Больше половины корпоративных информационных систем используют дефолтные логин и пароль (которые легко подобрать), а около четверти этих систем имеют недостатки конфигурации с высоким уровнем риска, подтвердил статистику директор экспертного центра безопасности Positive Technologies Алексей Новиков. Он согласился с тем, что таких утечек становится больше, потому что растет количество компаний, использующих облачные технологии. А в последнее время «облака» применяют всё чаще, поскольку стало популярным, когда программистов в команду по разработке могут набирать в разных регионах, добавил эксперт.
Халатность на аутсорсе
«Известия» опросили крупнейшие российские банки, МФО и операторов фискальных данных, используют ли они облачные сервисы. В Альфа-банке, МКБ и Ак Барс Банке заявили, что не применяют такие решения. В сервисах онлайн-кредитования «Робот Займер», «РобоКредит» и Webbankir сообщили «Известиям», что пользуются «облаками», но все они включают в себя аутентификацию клиентов и шифрование данных. В остальных организациях, включая ОФД «Дримкас» и МФО «ГринМани», не ответили на вопросы «Известий».
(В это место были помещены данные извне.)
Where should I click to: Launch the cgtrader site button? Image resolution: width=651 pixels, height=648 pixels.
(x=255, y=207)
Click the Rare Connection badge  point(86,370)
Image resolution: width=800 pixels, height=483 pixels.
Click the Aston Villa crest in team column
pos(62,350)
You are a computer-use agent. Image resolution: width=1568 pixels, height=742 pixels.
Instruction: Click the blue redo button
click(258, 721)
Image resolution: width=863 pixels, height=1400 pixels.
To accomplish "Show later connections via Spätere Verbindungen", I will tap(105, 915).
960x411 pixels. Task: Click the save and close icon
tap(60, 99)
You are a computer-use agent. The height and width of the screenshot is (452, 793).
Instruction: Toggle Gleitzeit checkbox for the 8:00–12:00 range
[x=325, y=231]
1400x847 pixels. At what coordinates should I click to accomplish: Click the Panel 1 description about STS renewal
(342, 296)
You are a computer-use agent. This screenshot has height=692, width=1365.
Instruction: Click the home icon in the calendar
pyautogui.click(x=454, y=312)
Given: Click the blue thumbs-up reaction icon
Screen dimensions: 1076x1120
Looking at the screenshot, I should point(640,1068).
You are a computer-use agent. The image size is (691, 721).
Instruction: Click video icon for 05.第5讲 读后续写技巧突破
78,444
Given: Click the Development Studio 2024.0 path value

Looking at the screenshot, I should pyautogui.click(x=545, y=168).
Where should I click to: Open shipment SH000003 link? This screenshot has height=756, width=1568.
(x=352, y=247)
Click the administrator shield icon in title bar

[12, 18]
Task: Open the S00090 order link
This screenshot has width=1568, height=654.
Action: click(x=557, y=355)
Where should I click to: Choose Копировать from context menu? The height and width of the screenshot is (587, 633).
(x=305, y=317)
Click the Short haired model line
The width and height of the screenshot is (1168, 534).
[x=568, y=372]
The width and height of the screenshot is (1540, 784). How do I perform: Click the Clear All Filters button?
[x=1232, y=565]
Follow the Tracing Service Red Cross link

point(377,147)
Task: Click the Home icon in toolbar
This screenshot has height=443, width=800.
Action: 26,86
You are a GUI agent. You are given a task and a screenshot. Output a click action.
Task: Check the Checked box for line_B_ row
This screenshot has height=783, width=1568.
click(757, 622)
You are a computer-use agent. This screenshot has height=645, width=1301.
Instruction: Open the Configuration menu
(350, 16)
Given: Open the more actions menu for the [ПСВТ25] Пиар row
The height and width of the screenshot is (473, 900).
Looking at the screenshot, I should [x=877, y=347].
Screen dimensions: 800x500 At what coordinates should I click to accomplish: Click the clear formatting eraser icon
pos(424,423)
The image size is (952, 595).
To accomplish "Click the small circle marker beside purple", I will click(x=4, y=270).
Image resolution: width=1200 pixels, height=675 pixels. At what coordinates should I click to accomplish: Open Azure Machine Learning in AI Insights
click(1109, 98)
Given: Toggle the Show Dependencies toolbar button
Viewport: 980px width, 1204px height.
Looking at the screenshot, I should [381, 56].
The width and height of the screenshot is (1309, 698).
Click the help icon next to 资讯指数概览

Такие ошибки обычно допускают организации, которые стремятся быстрее выпустить продукт, но при этом пренебрегают вопросами безопасности, считает директор департамента по информбезопасности Ак Барс Банка Вячеслав Яшкин. Проблемы с защитой сведений о клиентах характерны для стартапов, которые торопятся развернуть свой сервис и не всегда успевают продумать все нюансы, согласен сооснователь финансовой онлайн-платформы Webbankir Дмитрий Пелевин.
Он подчеркнул, что большинство утечек персональных данных связаны не с ошибкой в проектировании системы, а с человеческим фактором: к примеру, один из программистов может воспользоваться своими правами доступа со злым умыслом.
Серверы с данными могут оказаться открытыми, если банк работает с программистами на аутсорсе и не имеет достаточной возможности для контроля процесса, предположил ведущий антивирусный эксперт «Лаборатории Касперского» Сергей Голованов. По его словам, проблема в безалаберном и халатном отношении со стороны администратора базы, а за работой на аутсорсе нужно серьезнее следить.
Открытые базы данных входят в группу хакерских утечек, которые составляют 40–45% всего их количества. Остальные приходятся на инсайдеров, что популярно для банков. Однако «облачные» сливы также доставляют массу проблем компаниям, поскольку сведения уходят не кусками, а целиком, отметил Ашот Оганесян. Он добавил, что интернет-сервисы активно развиваются только последние 10 лет, а масштабные хищения данных начались и вовсе недавно. Поэтому бизнес еще не привык к тому, что защищать информацию нужно так же тщательно, как товары на складах, считает эксперт.
Бороться с подобными случаями халатного отношения к персональной информации клиентов бесполезно без создания специальной надзорной группы, которая будет контролировать интернет-гигиену фирм с большим количеством клиентов, считает главный аналитик Центр аналитики и финансовых технологий (ЦАФТ) Антон Быков. Он добавил, что рядовому гражданину сложно полностью обезопасить свои данные, поскольку любая информация, оставленная в анкетных формах, утекает в Сеть.
По словам эксперта, не стоит слишком сильно волноваться об утечках, поскольку их недостаточно для прямого списания средств: безопасность денег зависит от бдительности самих пользователей финансовых услуг.